What you need to do:
Look through the data below and, wherever a line carries the word "swatch", please copy that line.

(Collected data entries)
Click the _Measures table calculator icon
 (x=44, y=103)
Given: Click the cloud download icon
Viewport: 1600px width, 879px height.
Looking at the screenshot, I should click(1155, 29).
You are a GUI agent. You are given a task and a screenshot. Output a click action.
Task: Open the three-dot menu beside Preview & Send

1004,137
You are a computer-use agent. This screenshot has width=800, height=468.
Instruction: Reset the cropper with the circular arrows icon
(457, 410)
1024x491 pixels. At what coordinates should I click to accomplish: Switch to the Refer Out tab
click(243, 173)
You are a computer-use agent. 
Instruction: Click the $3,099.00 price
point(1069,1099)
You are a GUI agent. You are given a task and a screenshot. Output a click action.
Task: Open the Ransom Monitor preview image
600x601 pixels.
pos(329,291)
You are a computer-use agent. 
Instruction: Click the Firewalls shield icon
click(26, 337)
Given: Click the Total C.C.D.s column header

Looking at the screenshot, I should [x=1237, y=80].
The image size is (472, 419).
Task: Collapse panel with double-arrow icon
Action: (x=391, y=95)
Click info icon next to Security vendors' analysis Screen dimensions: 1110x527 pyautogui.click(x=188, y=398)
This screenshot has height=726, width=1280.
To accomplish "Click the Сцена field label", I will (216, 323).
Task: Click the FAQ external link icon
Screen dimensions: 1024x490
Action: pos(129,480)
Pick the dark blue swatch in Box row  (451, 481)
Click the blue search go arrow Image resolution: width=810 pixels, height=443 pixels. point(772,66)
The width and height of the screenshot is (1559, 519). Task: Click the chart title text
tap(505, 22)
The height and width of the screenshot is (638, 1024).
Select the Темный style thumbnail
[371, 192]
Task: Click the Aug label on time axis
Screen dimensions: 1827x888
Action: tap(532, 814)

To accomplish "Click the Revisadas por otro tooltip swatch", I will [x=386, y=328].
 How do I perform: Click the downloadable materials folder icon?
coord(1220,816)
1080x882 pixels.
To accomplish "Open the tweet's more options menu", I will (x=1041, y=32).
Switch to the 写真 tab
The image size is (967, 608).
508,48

The completed task:
Pick the dark blue swatch in Box row  (451, 481)
To accomplish "Click the Revisadas por otro tooltip swatch", I will [x=386, y=328].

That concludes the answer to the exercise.